Internal dag update - Githubissues

amplab / keystone

Simplifying robust end-to-end machine learning on Apache Spark.

http://keystone-ml.org/

Apache License 2.0

470 stars 117 forks source link

Internal dag update #270

Closed tomerk closed 8 years ago

tomerk commented 8 years ago

@etrain @shivaram See the google doc I linked in the keystone-dev slack channel for extra context.

Over 63% of this PR is unit tests, and documentation is much of the remainder.

Some feedback about naming I'd like is: What's a better package name than internal, or is that a good enough package name? Also, what's a better alternative name for Output? It's a little weird to me to be passing around Seq[Output] as the inputs to Operators and their methods.

etrain commented 8 years ago

Will you make the google doc public and post a link here! Thanks!

tomerk commented 8 years ago

https://docs.google.com/document/d/1Px7bwqxS6OA_vaB4yjzmhrxXaLErxa5qMmD80CwEXLg/edit?usp=sharing

etrain commented 8 years ago

All told this is a pretty great first cut at rewriting the internals and I think should set a nice foundation for optimization, etc.

Perhaps @shivaram can take a brief look at this with a copy of the doc above open and see if he agrees with the direction.

etrain commented 8 years ago

Re: naming - is Expression reasonable? Also, internal is no good, maybe workflow.graph for now?

etrain commented 8 years ago

And we should probably mark the whole thing as package protected or something :)

tomerk commented 8 years ago

Okay, I named it workflow.graph for now. And sure, I could try renaming Output to Expression.
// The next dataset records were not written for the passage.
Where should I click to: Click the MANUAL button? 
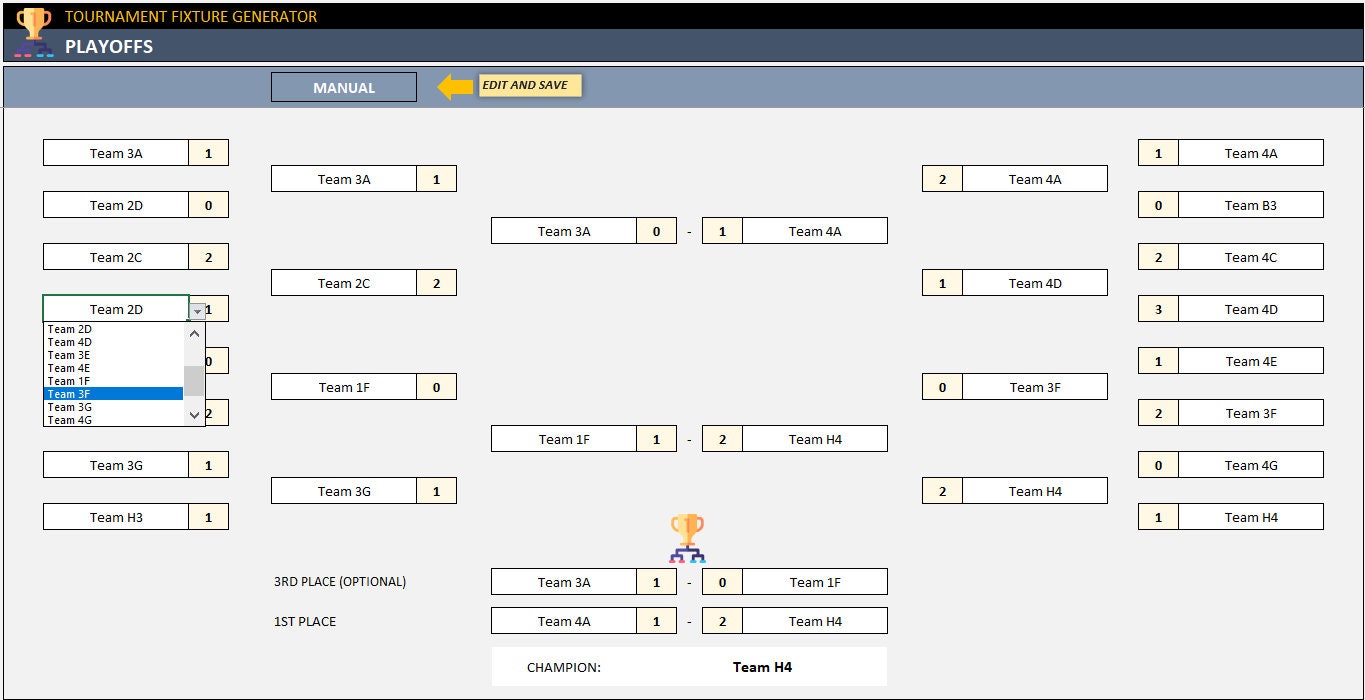coord(343,87)
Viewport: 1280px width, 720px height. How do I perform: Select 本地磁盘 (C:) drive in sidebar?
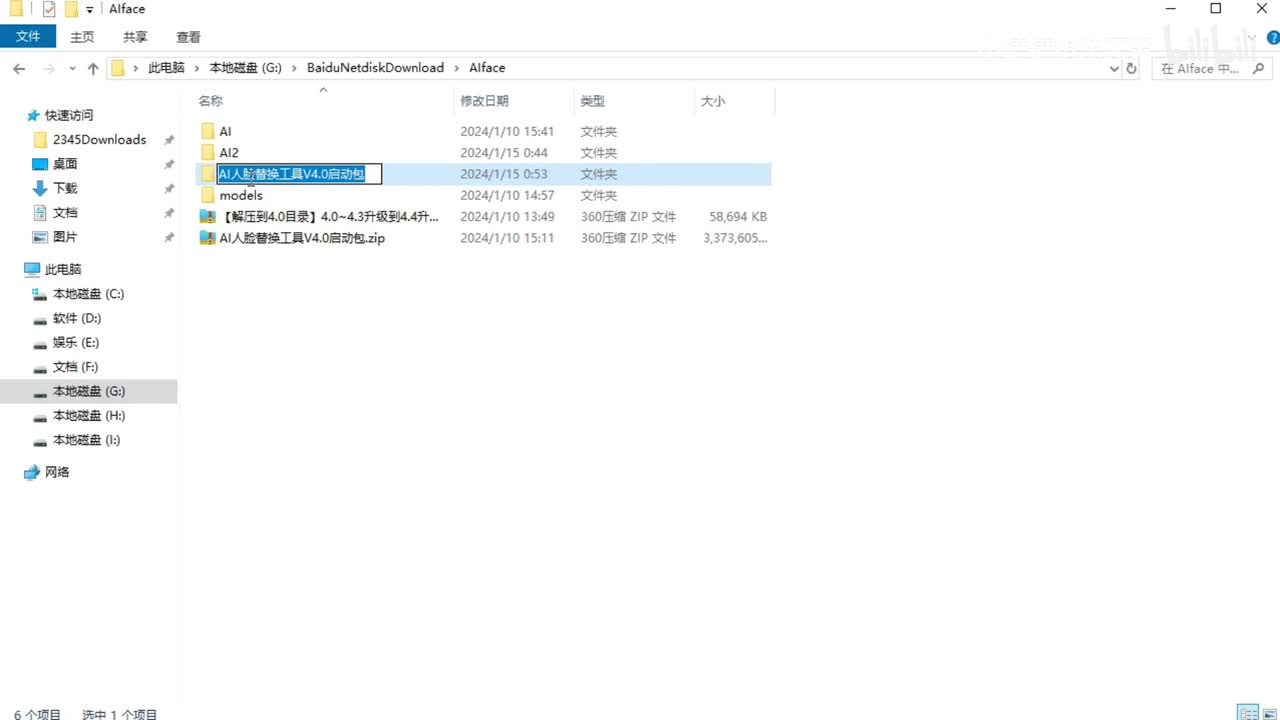click(x=88, y=294)
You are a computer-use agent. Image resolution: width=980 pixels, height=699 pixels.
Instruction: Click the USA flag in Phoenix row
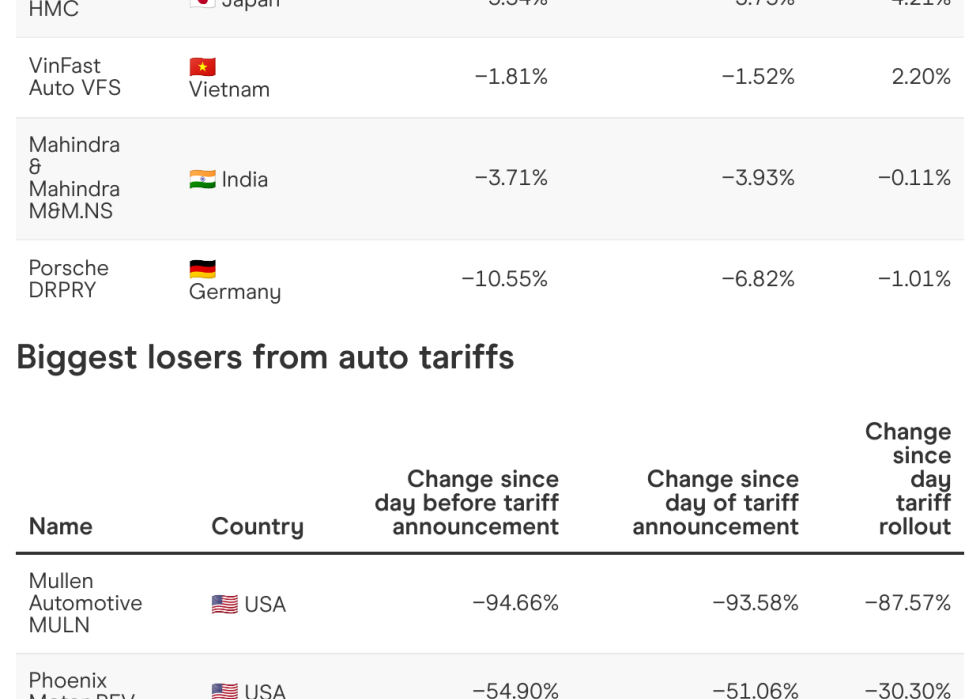tap(224, 690)
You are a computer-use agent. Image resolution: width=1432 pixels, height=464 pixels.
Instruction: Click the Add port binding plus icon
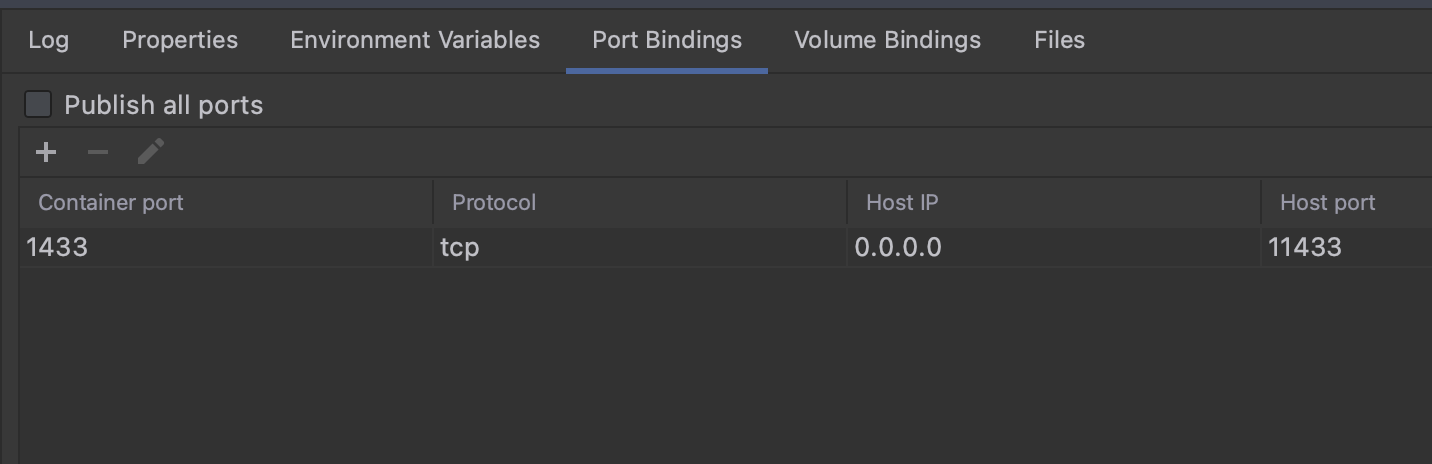point(46,152)
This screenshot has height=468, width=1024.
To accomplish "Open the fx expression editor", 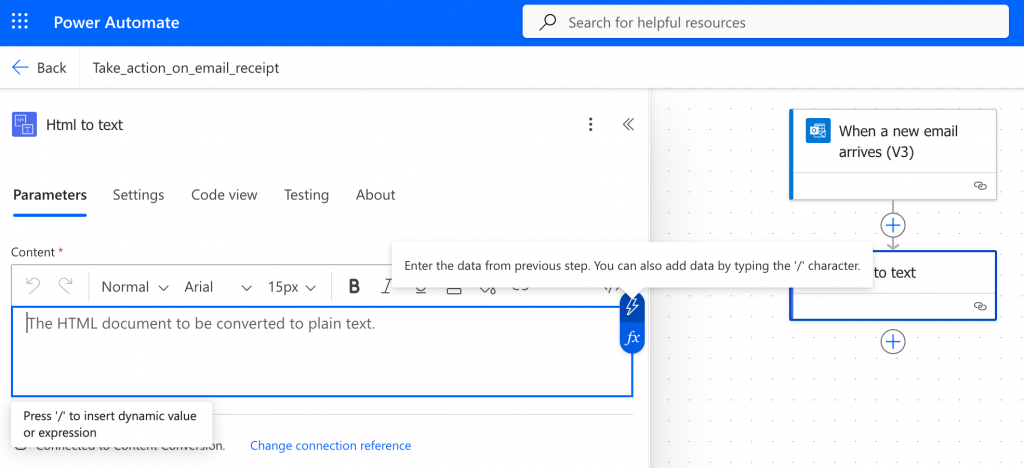I will coord(632,338).
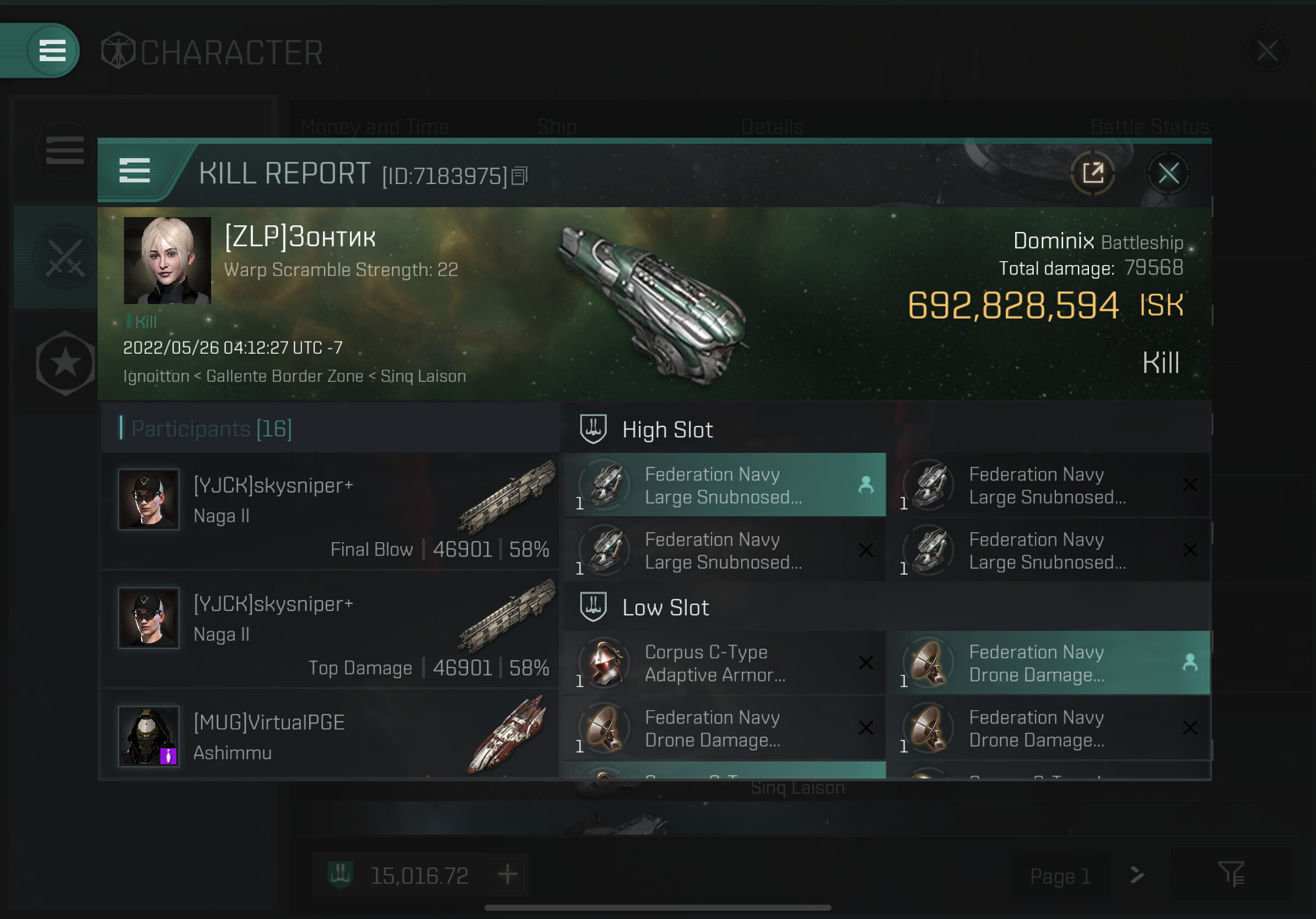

shivaram commented 8 years ago

@tomerk really nice work with the design doc. I just left a few comments inline for things that could use some clarification. I haven't taken a detailed look at the logic of each of the methods used, but I like the API design and if we have test cases that go through all the code paths, I'd be fine with merging this.

etrain commented 8 years ago

I ran scoverage (https://github.com/scoverage/sbt-scoverage) against this PR and it looks like the unit tests basically caught everything but

The Operator.label method isn't really called anywhere.
Graph.nextNodeIds isn't ever called on an empty graph - is this a case we would run into?
There are a bunch of checks in connectGraph and replaceNodes that we don’t ever feed in invalid input.

I don't particularly care about 1, but we should probably add some checks for 2 (if necessary) and 3.

Otherwise this is awesome!

tomerk commented 8 years ago

Okay, just added tests for cases 2 and 3!